» DATASET:
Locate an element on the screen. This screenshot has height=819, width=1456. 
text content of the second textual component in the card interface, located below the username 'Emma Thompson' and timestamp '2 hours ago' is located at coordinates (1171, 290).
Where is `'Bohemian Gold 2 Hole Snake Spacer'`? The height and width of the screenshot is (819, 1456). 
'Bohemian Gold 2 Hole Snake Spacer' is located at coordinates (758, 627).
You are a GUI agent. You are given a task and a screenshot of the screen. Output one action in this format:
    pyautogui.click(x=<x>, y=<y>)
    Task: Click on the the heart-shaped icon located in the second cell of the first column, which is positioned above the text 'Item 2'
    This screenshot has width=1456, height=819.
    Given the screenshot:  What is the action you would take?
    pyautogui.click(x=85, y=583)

--

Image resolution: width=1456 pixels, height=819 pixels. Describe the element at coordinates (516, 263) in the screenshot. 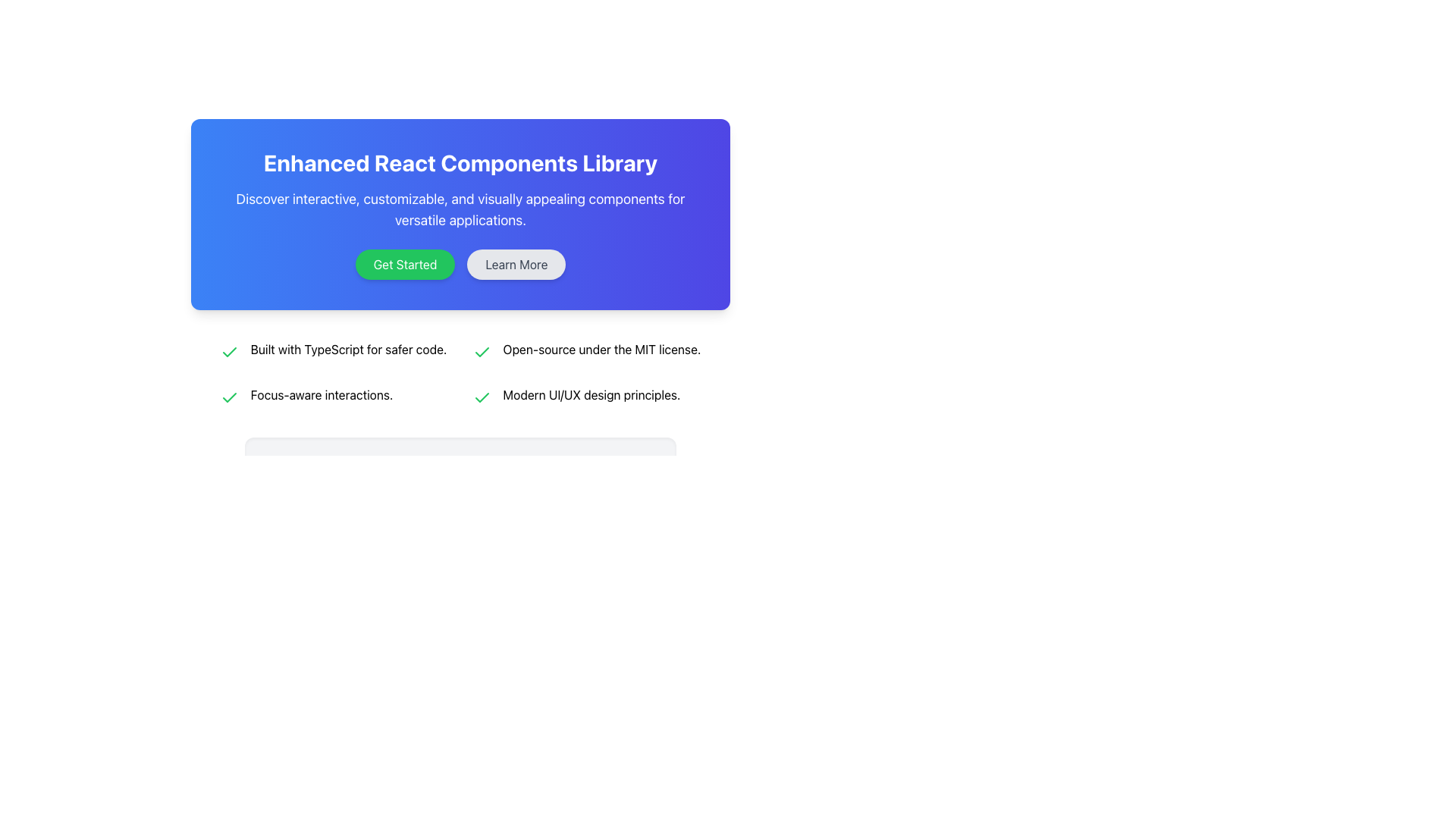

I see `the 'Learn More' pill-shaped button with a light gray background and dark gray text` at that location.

» STATED PROBLEM: Give the listing from the line with "Locate an element" up to and including the line with "coordinates (758, 627)." as a two-column CSV with the header input,output. Use one row for each input and its output, put each in a single quoted field, and turn any line breaks into spaces.

» CORRECT ANSWER:
input,output
"Locate an element on the screen. This screenshot has height=819, width=1456.","text content of the second textual component in the card interface, located below the username 'Emma Thompson' and timestamp '2 hours ago' is located at coordinates (1171, 290)."
"Where is `'Bohemian Gold 2 Hole Snake Spacer'`? The height and width of the screenshot is (819, 1456).","'Bohemian Gold 2 Hole Snake Spacer' is located at coordinates (758, 627)."